The PwC team looked to identify, fully consider and assess the systemic and operational gaps as well as cases of good practice. This required a snapshot of the whole system in place and collecting scattered statistical and qualitative data to gauge the efficiency of the institutional response.
The project showed that the relevant ministries and other institutions had failed to issue precise and uniform guidelines and instructions in a timely manner, specifying the actions of the subordinate institutions in cases of domestic violence during the state of emergency. Not all institutions were adequately allocated and provided with human resources to ensure smooth operations in cases of domestic violence. The state of emergency and measures to protect against the pandemic made it difficult for institutions to access, collect and share the relevant data necessary to adequately assess the risk of the imminent danger of violence and/or domestic violence.
PwC Serbia’s report has been timely and informed the work of the Coordination Body for Gender Equality of the Republic of Serbia. The findings and recommendations opened a discussion on the institutional response to gender-based violence in times of crises, thus making their place in a newly formulated national strategy for gender equality.
PwC found that some multi-sectoral coordination and cooperation groups used applications for online meetings during the lockdown. The Ministry of Justice has picked up on that good practice and, together with UNDP, equipped 10 basic public prosecutor's offices across Serbia with access to an online meeting application for convening online meetings. Today, there are a total of 17 offices, which represent almost 1/3 of all prosecutor's offices in the country, thus increasing the overall efficiency of the process and making it possible, in some cases, for victims to join this type of meeting more easily.
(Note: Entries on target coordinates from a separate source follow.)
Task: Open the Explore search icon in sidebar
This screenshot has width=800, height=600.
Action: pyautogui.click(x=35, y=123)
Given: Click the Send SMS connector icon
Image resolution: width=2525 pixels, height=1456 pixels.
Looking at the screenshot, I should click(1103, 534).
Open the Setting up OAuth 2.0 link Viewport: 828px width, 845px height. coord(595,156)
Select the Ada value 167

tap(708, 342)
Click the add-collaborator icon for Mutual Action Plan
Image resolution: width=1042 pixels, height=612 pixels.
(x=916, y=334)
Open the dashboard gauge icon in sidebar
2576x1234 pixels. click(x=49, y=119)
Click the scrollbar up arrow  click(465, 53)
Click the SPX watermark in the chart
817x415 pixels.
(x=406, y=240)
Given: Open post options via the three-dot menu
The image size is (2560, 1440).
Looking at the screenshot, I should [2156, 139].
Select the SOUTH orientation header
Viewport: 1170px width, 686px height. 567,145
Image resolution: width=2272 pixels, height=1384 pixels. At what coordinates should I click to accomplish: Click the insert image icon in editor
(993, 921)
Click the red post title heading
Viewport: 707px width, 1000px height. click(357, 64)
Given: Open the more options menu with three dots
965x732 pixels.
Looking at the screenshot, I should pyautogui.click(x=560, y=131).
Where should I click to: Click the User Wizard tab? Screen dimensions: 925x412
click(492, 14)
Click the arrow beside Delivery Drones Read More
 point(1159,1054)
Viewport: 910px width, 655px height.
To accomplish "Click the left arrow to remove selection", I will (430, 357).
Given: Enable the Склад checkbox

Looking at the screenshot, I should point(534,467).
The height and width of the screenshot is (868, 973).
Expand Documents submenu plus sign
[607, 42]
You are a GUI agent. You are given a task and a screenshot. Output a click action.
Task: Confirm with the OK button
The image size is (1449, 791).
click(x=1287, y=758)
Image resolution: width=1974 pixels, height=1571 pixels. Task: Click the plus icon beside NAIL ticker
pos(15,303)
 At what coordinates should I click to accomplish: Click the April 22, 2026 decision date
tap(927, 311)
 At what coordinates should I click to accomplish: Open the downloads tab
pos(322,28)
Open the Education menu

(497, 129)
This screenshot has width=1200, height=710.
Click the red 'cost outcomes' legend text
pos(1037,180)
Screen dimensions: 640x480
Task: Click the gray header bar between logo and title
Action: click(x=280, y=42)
The findings and recommendations from the assessment have been integrated in the new national strategy on prevention and protection of women from domestic and gender-based violence, which was adopted by the Serbian Government in April 2021. In addition, the Ministry has revamped its "Exclude Violence" website so that victims throughout Serbia are informed about available services in a timely manner. The study identified that the civil society organizations have demonstrated much more adaptability to the situation by opening the new communication channels for their beneficiaries, which should be further deployed for the benefit of the women that are part of vulnerable groups.
PwC Serbia continues to provide support to the UNDP on the topic. Based on the identified need for the education of all actors, PwC Serbia is currently developing two e-learning courses for the Judicial Academy and Police on the protection of women from domestic violence.
While implementing this project, we as a team had a great sense of duty to support one of the most vulnerable groups of citizens in Serbia: women and girls who fell victim to family violence. We worked closely with multiple institutions to identify bottlenecks that prevented the government institutions from reacting promptly and protecting them during the lockdown when they couldn’t leave their homes in some cases. It was a great pleasure to see that the Government Coordination body for Gender Equality and UNDP team recognised our recommendations for more efficient joint actions and integrated them in the National Strategy for Gender Equality.